The profiles for Z. mays and uncatalyzed reactions are not significantly different. S. bicolor L shows high biogas yields, whereas P. glaucum L. has the highest cumulative yields of 12,086 liters compared to S. bicolor L. with 11,720 liters (Figure 3). S. bicolor L. has the highest yield from the 1st to the 5th, 13th, 14th, and 15th day.

Figure 2. Cumulative Biogas yields for catalyzed and uncatalyzed biogas processes.

Figure 3. Total biogas produced for both the catalyzed and uncatalyzed processes.

The daily biogas yield was monitored; results are presented in Figure 4. The daily production reveals wide variations between days; the highest yields were recorded 5th, 10th, 12th, and 14th in days which can be attributed to ambient environmental temperatures and effects inside the anaerobic reactors.

To study the reaction kinetics, plots of LnV of daily yields versus retention times (days were plotted and are presented in Figure 5 and Figure 6.

The plots reveal that there were wide variations between days which can be attributed to biochemical process variations.

Reaction rates for both catalyzed and uncatalyzed reactions were calculated. The reaction rates ranged between 0.15 - 0.56 for catalyzed processes whereas for the uncatalyzed processes was 0.08 as presented in Table 1. Data revealed that the biomolecules had a catalytic effect by enhancing the biogas production process. S showed the highest rate of 0.56 which is significantly different from the rates for the uncatalyzed reactions. In terms of catalytic effects; the catalysts can be ranked as follows S. bicolor L. > P. glaucum>Z. mays. There was a significant difference between the reaction processes, uncatalyzed processes and those rates forS. bicolor L. > P. glaucum>Z. mays.

Figure 4. Daily Biogas Production for catalyzed and uncatalyzed biogas processes.

Figure 5. Plots of LnV against time for uncatalyzed bioconversion of the substrates.

Figure 6. Plots of LnV against time for catalyzed bioconversion of the substrates.

Table 1. Reaction rates for catalyzed and uncatalyzed biogas processes (n = 3).

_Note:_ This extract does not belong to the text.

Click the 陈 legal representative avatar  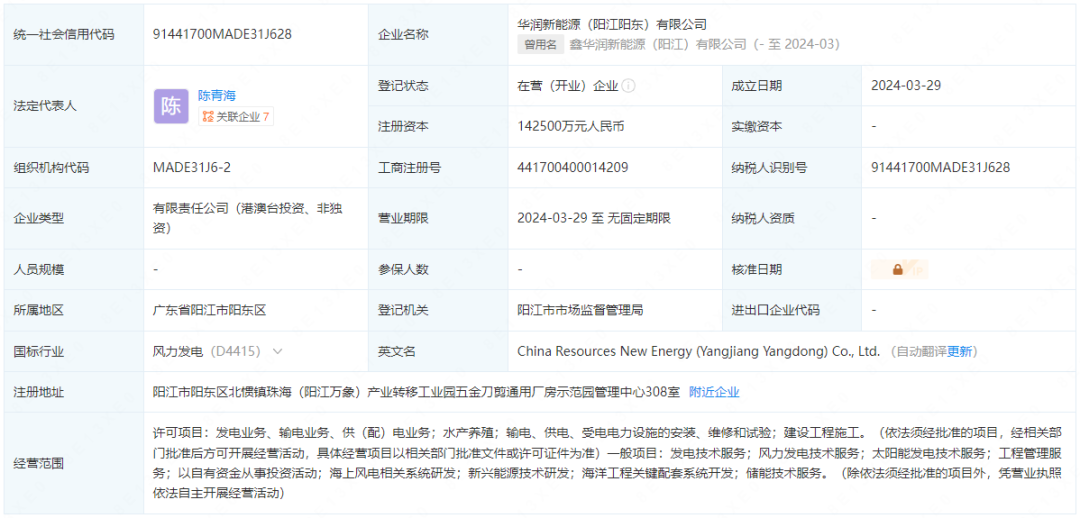[x=170, y=106]
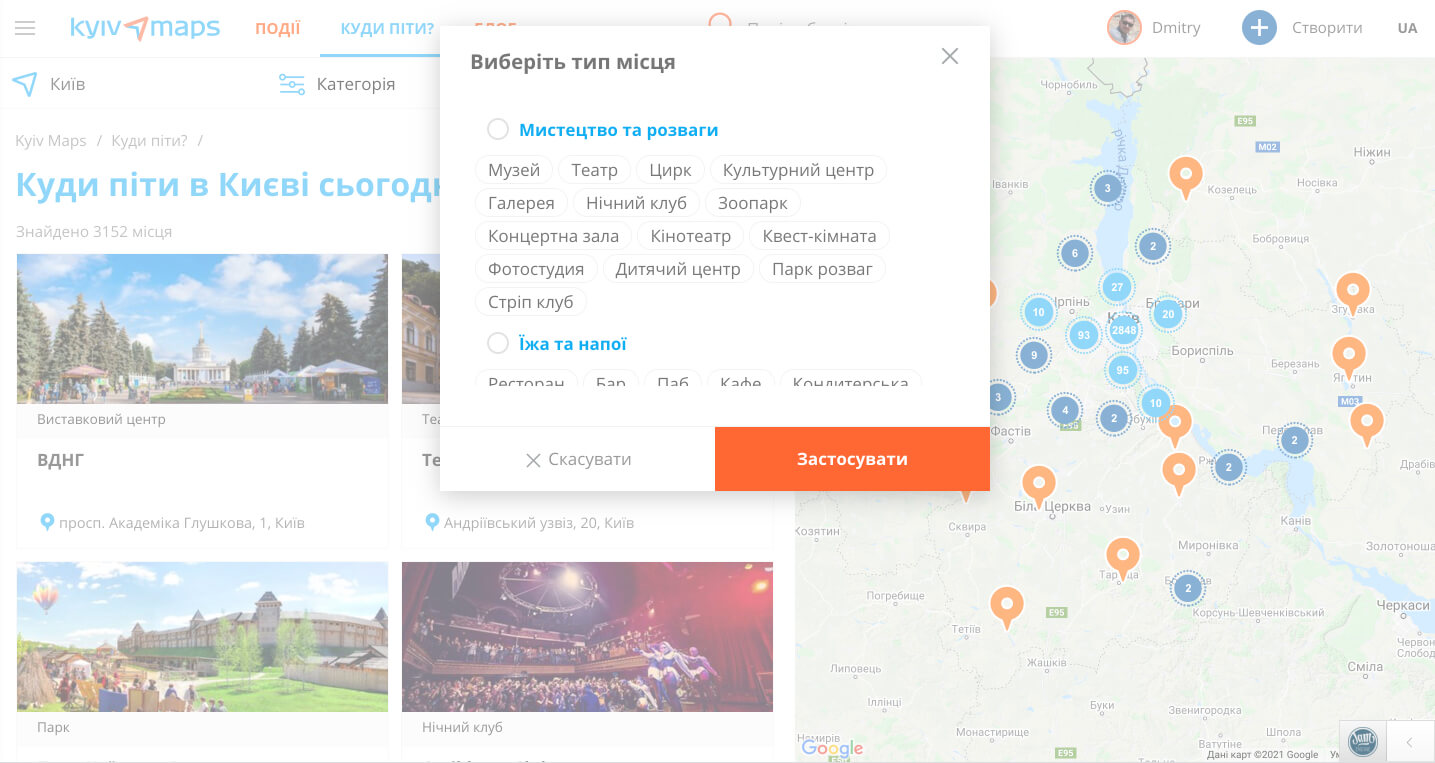Close the place type dialog

(x=950, y=57)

Table 2. Biomethanation reaction kinetics for catalyzed biogas processes (n = 3).

The amounts of catalysts consumed during the commencement of process; day 1 and the substrate converted to biogas are presented in Table 2.

Data revealed that catalyst consumption ranged between 0.67 ± 0.1 to 0.9 ± 0.3 whereas the highest consumption was found to e of S. bicolor L. The substrate converted ranged from 0.37 ± 0.6 to 0.13 ± 0.01. Biogas composition revealed that S. bicolor L. led to the highest methane content with a mean of 61.2 ± 5.5 and 56.4 ± 4.2, 52.2 ± 5.1 and 49.3 ± 2.3 for P. glaucum, Z. mays, and uncatalyzed process respectively as shown in Table 3.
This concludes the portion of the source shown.